§ TASK LIST:
- 1) Using the forum post about cross-encoders, answer each item briefly, one per line, marked (a), (b), (c):
(a) What does the post name as the main disadvantage of cross-encoders?
(b) Which two sources of training data does the post suggest for improved cross-encoders?
(c) What retrieval setup does the post say high-performance cross-encoders would help implement?
- 2) From the forum post about cross-encoders, extract everything from "I feel like" down to "(see here https://arxiv.org/pdf/1811.01088.pdf)", copied word for word.

§ EXCERPT TO READ:
● ● ●

Hi @nreimers,
I find your research on bi-encoders and models on sbert.net super helpful. Based on your research I understand that cross-encoders generally perform better than bi-encoders, while their main disadvantage is computational speed.
I’m very interested in deepening my research in cross-encoders, but I noticed that you’ve only published comparatively few cross-encoders here: cross-encoder (Sentence Transformers - Cross-Encoders).
My question: Could you consider to publish improved cross-encoders, either trained on your paraphrase data or the ‘all’ data from the FLAX event (‘all-mpnet…’ etc.)?
I feel like this would have great added value for the HF- and research-community, because:
- Improved cross-encoders trained on more diverse data could be great improved STILTS for sequential transfer learning applications. (see here https://arxiv.org/pdf/1811.01088.pdf)
- Your bi-encoders are probably already good STILTS, but I imagine that cross-encoders would be even better. Using these intermediate models for task-specific fine-tuning would probably be a super easy way for people to get improved performance on many tasks - just by taking your cross-encoder as the base model instead of BERT-base etc.
- Having high-performance cross-encoders would also be useful for implementing BM25 & cross-encoder reranking for information retrieval applications etc.
Could you consider to published improved cross-encoders?
(Maybe there are technical reasons why your paraphrase or ‘all’ data cannot be used for cross-encoders and that’s the reason why non are published with this data?)
Best,
Moritz

● ● ●

§ DATA EXCERPTS:

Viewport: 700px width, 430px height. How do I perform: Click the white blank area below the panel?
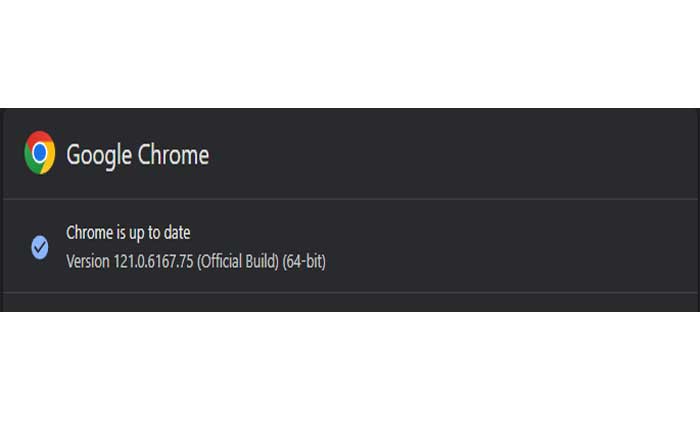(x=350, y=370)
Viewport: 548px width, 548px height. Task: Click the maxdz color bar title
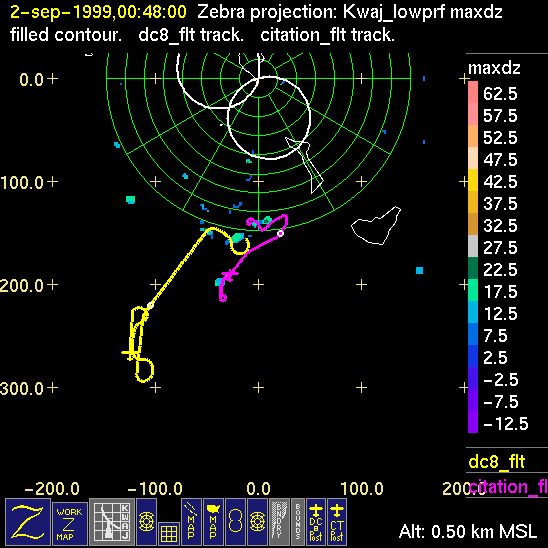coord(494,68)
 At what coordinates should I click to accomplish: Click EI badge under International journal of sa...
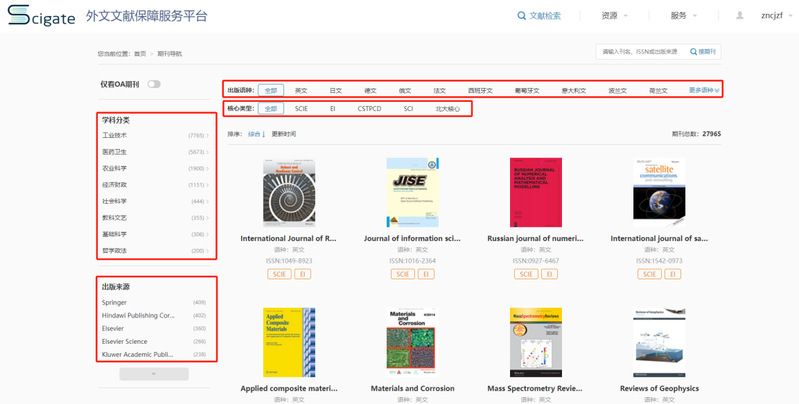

● ● ●

§ RESULTS OF THE TASKS:
- 1)
(a) Computational speed.
(b) The paraphrase data or the 'all' data from the FLAX event.
(c) BM25 and cross-encoder reranking for information retrieval applications.

- 2)
I feel like this would have great added value for the HF- and research-community, because:
- Improved cross-encoders trained on more diverse data could be great improved STILTS for sequential transfer learning applications. (see here https://arxiv.org/pdf/1811.01088.pdf)